Subjects ranged from safety in and around vehicles, to drug abuse and venereal disease, teaching children scary lessons about everything from dental hygiene to how to spot a pedophile. The most memorable of these films deliberately used horror visuals to entice and/or shock children into paying attention – such as those by prolific producer Sid Davis (1916-2006) – and some were even made by directors with genre film pedigrees, such as Herk Harvey of Carnival of Souls, William Crain of Blacula and Dr. Black and Mr. Hyde, and cinematographer Douglas Knapp, who later shot John Carpenter’s Dark Star and Assault on Precinct 13.

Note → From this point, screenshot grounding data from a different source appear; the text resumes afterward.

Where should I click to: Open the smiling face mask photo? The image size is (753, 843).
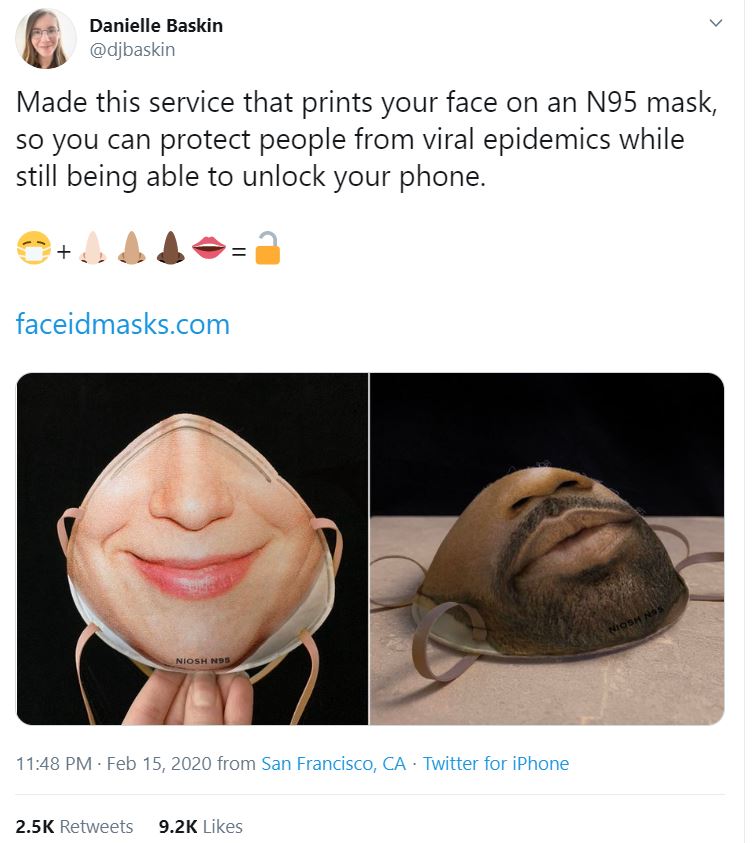192,548
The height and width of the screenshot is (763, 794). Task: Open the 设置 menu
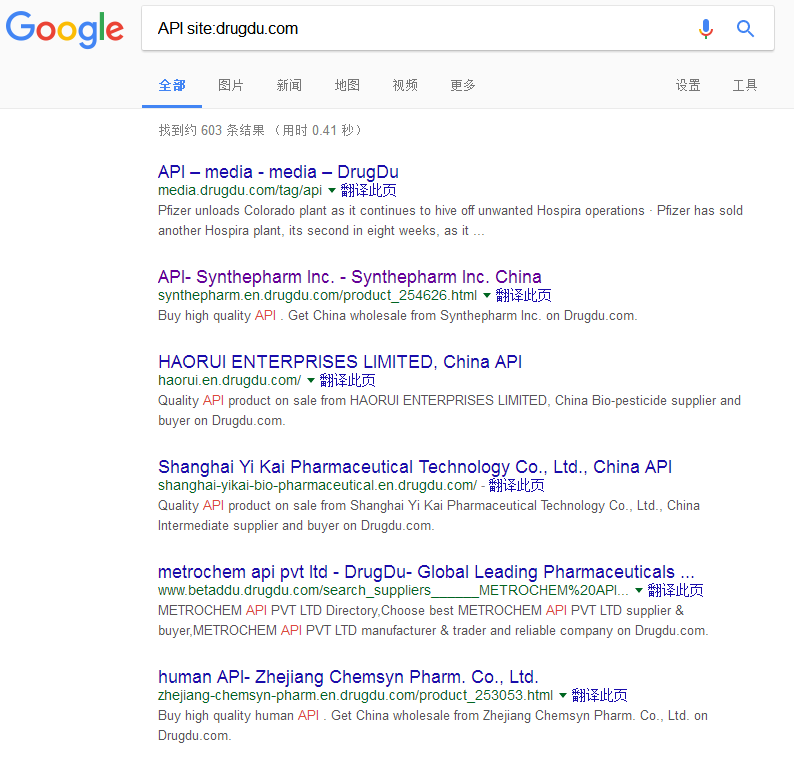click(x=688, y=86)
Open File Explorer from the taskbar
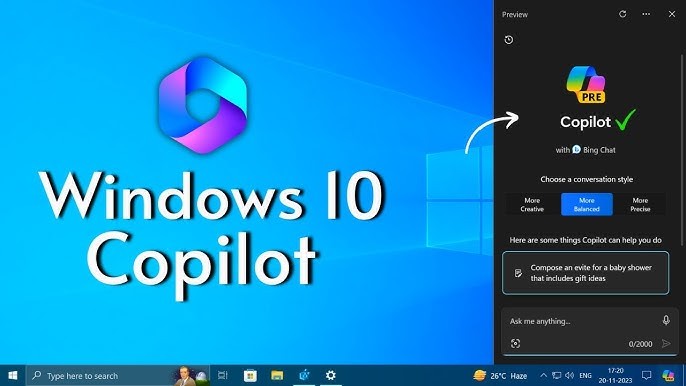 coord(277,375)
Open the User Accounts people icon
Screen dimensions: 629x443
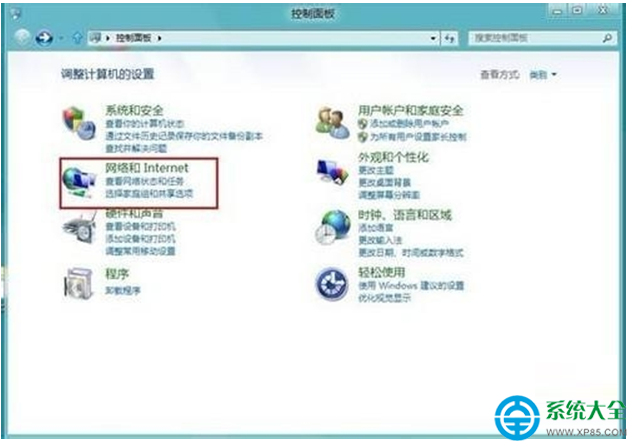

Each week we’ll have lecture and discussion, punctuated by viewings of some of the most notorious educational films of the 40-year golden age of social hygiene onscreen. We’ll also briefly look at educational television PSAs, from the British Public Information Films through the 1980s Partnership for a Drug Free America and Latter Day Saints commercials, and up to the incredibly grisly Australian drunk driving commercials of the 1990s
The classic ‘era’ of classroom films may be over, but viewed from today’s perspective, some of these films – many of which were not made by people with a professional background in education – are horribly misguided (and unintentionally hilarious), but offer up a fascinating survey of changing social mores and cultural preoccupations (not to mention fashions!). Being safe has never looked so grim.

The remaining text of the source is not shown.